▸ **Items from a dataset**:
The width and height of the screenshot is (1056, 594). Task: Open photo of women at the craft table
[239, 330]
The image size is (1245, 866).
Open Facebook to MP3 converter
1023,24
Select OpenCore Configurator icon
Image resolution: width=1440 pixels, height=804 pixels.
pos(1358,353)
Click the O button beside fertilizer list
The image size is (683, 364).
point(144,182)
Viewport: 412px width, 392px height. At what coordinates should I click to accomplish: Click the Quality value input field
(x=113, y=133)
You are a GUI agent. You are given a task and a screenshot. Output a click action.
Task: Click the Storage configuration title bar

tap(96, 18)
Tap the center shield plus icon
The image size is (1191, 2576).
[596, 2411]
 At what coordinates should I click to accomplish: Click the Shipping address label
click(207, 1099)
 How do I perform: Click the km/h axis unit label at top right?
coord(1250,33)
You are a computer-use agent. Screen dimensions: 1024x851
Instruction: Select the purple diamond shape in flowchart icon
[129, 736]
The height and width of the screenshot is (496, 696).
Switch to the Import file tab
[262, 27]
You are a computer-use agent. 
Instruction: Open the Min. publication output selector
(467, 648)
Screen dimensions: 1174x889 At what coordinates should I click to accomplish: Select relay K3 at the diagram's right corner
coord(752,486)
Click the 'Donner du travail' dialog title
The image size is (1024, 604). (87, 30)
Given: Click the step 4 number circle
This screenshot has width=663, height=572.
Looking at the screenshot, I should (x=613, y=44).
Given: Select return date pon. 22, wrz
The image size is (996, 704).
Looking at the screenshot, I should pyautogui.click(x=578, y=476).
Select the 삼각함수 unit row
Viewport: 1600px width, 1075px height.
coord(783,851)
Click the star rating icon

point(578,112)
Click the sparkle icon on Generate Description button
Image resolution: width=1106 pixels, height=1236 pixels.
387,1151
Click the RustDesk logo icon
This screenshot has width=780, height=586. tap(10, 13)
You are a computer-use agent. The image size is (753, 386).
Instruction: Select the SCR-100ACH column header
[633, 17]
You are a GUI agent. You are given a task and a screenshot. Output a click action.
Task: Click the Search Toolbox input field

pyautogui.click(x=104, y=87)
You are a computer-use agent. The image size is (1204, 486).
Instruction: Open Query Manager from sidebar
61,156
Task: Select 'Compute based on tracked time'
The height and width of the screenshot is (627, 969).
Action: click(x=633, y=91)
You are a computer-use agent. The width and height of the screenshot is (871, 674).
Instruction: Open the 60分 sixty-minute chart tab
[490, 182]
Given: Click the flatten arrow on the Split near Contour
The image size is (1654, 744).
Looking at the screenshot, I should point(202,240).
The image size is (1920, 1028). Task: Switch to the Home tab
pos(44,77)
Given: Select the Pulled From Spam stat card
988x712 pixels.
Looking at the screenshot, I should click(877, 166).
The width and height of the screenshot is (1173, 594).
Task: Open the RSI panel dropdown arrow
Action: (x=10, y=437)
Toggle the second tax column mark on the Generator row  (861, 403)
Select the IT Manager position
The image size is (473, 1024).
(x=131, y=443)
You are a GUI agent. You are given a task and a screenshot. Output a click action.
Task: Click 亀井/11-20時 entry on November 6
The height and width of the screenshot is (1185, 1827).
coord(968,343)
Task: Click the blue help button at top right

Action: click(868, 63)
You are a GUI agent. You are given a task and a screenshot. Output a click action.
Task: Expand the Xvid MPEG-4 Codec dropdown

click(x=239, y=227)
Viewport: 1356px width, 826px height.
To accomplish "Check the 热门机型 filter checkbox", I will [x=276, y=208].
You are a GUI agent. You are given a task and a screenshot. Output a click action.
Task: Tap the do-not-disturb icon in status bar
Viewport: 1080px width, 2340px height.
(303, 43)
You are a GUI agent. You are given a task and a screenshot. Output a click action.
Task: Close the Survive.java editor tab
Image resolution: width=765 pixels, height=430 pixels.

▸ **Work item**:
Above are the records; copy each line from them that includes the string "computer".

▸ **Final answer**:
You are a computer-use agent. Screen dimensions: 1024x851
You are a computer-use agent. 
You are a computer-use agent. The image size is (753, 386).
You are a computer-use agent. The image size is (1204, 486).
You are a computer-use agent. The width and height of the screenshot is (871, 674).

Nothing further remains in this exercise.